The Basic tab of the Properties pane
appears as shown in Illustration 8.
Illustration 8: Product
Count Measure - Properties Pane - Basic Tab
19.
Click the Data
tab as if going to the Data View to perform a routine browse.
A warning
briefly appears, indicating that sample data is being generated, and that the
cube requires processing, as a result of our modifications. The sample data
then appears, along with a static warning below it, to ensure that we are aware
that the data is not what it might appear to be, and that the cube must be
processed to make updated, actual data available, as partially depicted in Illustration
9.
Illustration 9: Data
View (Partial and Compressed) - With "Staleness" Warning at its Foot
Let's
process the cube to activate our changes.
20.
Select File
--> Save to save the cube in its modified
state.
21.
Select Tools
--> Process Cube to initialize the processing steps.
A message
box appears, stating that the cube has no aggregations, and asking if we wish
to design them at this time, as shown in Illustration 10.
Illustration 10: Aggregations
Message Box - Just Say "No"
NOTE: The message box may not appear,
if the cube has been altered with regard to aggregations since its installation
as an MSAS sample. If not, the next box will appear instead, skipping this
one.
22.
Click No
to skip designing aggregations at present.
The Select
the Processing Method dialog appears, as depicted in Illustration 11.

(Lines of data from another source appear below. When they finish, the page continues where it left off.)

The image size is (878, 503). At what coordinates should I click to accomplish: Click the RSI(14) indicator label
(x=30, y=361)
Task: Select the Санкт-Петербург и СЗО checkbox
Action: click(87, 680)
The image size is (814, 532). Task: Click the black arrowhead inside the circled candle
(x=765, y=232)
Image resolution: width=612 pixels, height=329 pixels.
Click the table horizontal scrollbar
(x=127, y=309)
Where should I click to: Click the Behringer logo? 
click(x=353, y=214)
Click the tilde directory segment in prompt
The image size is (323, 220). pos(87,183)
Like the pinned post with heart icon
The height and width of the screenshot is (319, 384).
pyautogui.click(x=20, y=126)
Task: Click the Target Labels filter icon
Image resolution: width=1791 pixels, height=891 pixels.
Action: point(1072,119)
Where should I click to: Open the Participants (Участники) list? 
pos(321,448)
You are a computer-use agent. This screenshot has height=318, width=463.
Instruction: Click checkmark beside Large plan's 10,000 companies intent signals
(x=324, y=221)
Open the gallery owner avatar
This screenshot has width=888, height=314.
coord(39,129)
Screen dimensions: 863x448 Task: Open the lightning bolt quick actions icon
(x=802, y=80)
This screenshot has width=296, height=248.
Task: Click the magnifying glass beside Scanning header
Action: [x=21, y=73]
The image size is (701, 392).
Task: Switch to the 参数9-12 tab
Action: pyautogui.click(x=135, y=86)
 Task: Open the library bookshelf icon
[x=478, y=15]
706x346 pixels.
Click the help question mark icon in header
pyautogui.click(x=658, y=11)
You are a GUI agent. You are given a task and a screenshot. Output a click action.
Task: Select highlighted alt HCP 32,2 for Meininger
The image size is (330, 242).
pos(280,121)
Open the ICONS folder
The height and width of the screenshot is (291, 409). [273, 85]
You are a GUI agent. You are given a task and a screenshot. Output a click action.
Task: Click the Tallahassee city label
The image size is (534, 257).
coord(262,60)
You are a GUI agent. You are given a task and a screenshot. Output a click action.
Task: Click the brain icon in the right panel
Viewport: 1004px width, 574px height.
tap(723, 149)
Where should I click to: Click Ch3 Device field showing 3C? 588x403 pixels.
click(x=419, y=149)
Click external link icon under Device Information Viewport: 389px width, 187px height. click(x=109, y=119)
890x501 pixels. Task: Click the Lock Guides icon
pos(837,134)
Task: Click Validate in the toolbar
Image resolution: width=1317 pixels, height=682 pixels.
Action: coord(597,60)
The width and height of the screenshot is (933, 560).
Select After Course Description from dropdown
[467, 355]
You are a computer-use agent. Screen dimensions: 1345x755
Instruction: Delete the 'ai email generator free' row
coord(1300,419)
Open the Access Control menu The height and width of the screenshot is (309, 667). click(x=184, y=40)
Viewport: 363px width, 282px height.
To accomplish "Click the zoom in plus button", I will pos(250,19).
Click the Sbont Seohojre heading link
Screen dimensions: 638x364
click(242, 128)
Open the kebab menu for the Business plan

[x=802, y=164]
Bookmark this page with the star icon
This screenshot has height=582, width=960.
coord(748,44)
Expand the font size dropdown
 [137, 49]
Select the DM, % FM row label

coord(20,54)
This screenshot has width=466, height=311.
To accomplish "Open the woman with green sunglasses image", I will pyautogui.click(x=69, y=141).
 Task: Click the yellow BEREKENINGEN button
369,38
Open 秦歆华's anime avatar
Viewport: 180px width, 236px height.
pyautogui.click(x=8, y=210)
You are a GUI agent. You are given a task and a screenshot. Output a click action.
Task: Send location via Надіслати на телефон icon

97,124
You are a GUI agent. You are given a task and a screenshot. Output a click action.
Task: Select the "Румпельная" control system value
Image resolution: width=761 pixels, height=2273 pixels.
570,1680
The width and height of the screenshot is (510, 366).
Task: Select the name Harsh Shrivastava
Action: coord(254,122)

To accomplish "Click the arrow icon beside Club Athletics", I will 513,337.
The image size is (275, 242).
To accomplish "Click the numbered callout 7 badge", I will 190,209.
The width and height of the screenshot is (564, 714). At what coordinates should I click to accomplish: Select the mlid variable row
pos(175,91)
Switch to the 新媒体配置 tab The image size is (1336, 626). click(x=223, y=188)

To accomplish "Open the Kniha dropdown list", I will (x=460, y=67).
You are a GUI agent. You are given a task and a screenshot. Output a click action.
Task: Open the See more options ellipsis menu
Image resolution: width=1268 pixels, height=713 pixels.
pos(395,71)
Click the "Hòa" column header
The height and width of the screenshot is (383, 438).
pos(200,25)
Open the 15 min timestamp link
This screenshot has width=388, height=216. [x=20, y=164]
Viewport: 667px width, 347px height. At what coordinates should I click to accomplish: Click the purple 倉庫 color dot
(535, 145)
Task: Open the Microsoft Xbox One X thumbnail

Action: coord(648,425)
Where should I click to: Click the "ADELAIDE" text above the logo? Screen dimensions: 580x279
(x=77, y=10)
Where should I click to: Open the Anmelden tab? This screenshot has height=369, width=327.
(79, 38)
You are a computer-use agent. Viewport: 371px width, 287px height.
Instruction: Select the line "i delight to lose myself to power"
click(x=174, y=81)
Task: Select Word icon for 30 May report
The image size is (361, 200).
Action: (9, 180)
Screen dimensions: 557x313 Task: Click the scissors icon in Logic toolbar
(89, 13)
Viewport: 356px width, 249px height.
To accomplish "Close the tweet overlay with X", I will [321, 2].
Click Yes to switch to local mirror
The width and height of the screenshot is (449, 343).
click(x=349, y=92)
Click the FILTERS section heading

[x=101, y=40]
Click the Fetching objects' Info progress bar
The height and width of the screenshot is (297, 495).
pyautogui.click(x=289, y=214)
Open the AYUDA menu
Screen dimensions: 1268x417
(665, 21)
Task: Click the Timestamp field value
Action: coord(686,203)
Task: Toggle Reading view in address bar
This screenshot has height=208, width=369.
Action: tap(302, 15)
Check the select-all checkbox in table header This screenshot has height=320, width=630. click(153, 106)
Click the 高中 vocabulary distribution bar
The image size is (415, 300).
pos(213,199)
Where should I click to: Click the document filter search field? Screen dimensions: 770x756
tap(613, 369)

Illustration 11: The Select
the Processing Method Dialog
Full
Processing is the
default, and only option, as the Warehouse cube has not been processed
since the structural change we have made to it.
23.
Leaving
settings at default, click OK.
Processing begins, and runs rapidly, as
evidenced by the Process viewer's presentation of processing log events
in real time. The Processing cycle ends and the success of the
evolution is indicated by the appearance of the Processing Completed
Successfully message (in green letters) at the bottom of the viewer, as
shown in Illustration 12.
Illustration 12: Indication
of Successful Processing
We are
returned to the Cube Editor. We can now browse the data and see our new
Distinct Count measure in action.
25.
Click the Data
tab, if necessary.
The Data
View refreshes and data appear in the default formation, ready for our
manipulations review. A portion of the Data View, depicting the Warehouse
Profit and new Product Count measures, appears in Illustration 13.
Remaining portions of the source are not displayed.